I'd liken it to being mugged for your mobile, sure it's a serious crime but there's little risk of being caught for the criminal, as a result you tend to be careful about taking your phone out in dodgy areas. It's being careful.

Or put another way, £10k would have been better spent on protection against these sort of attacks up front.

JimAroo · 21 Jan 2009 at 21:17

Trifid said:
I meant the malware to infect unsuspecting clients to participate in the attack.

don't even take malware can be something as simple as an image from ocuk hidden on some compromised web page, every user who enters this web page will then be unknowingly refreshing this hidden image which is sat in an iframe. don't sound like much but it all adds up.

AtlanticP · 21 Jan 2009 at 21:19

Pilky01 said:
Show her your little brown fella and she will be really confused.

hehe

keyvan · 21 Jan 2009 at 21:21

As a network security guy, have you considered getting a CISCO firewall?
They are now call ASA5000 Security Appliance.

They cost about 2 to 3 thousand pounds but are well worth it.

They can automatically detect a DDoS attack before the packets reach the server and let them fall into a "black hole" while the legitimate packets (me building my dream system over and over again) get through.
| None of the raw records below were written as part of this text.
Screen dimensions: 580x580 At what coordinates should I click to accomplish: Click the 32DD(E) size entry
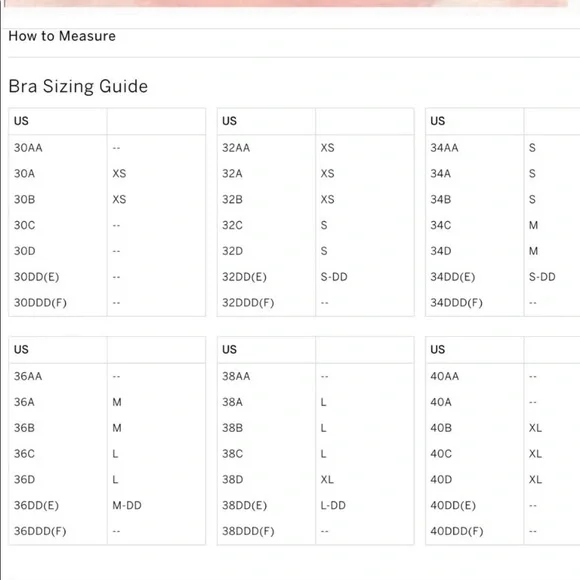[244, 277]
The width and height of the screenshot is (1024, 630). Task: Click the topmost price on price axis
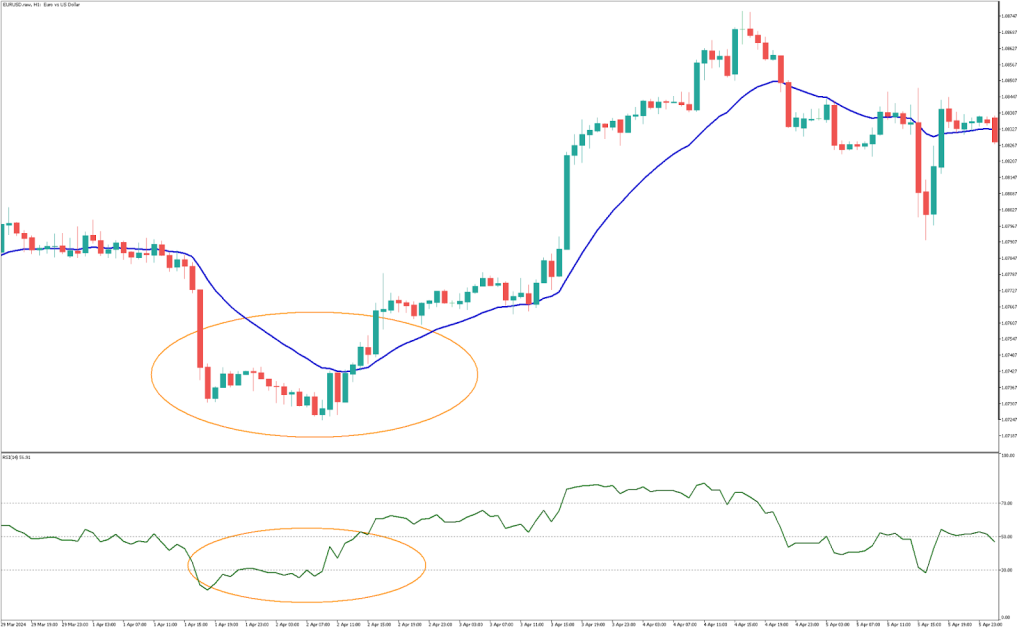click(1009, 16)
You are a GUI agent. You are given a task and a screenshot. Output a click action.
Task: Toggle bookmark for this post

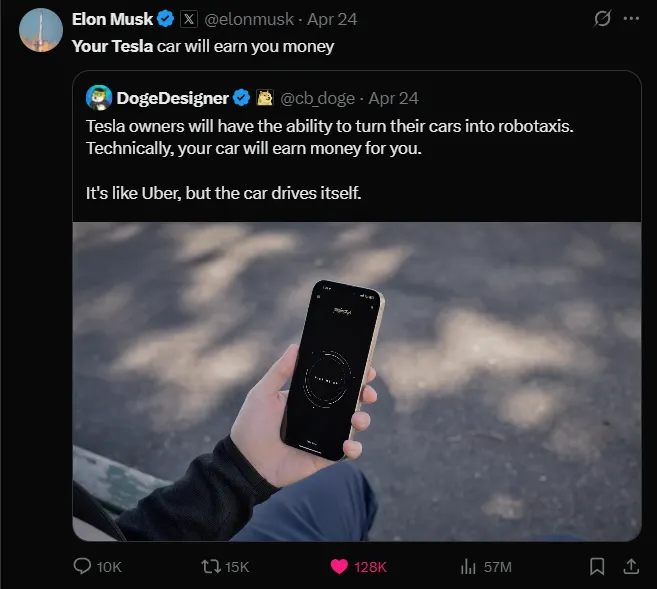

Had many of these over the years and the Cisco firewalls can easily deal with DDoS attacks. There is a reason why some hardware firewalls cost £200 and some cost £2000.

If you're interested in finding these guys send me a private mail and I can tell you how to set-up some stuff on your end to catch them red handed.

asim18 · 21 Jan 2009 at 21:23

keyvan said:
If you're interested in finding these guys send me a private mail and I can tell you how to set-up some stuff on your end to catch them red handed.

Can i have 10% of your winnings please?

paradigm · 21 Jan 2009 at 21:24

keyvan said:
As a network security guy, have you considered getting a CISCO firewall?

As a "network security guy" (seriously, network security guy? is that a job role?), surely you realise that "hosted in a datacentre" means that OcUK aren't directly responsible for the leading edge firewall.

keyvan said:
They are now call ASA5000 Security Appliance.

No, they aren't all called ASA5000's, the ASA5000 is called the ASA5000.

PistolPete · 21 Jan 2009 at 21:27

10K is a very good incentive for someone to cough - I just hope it works.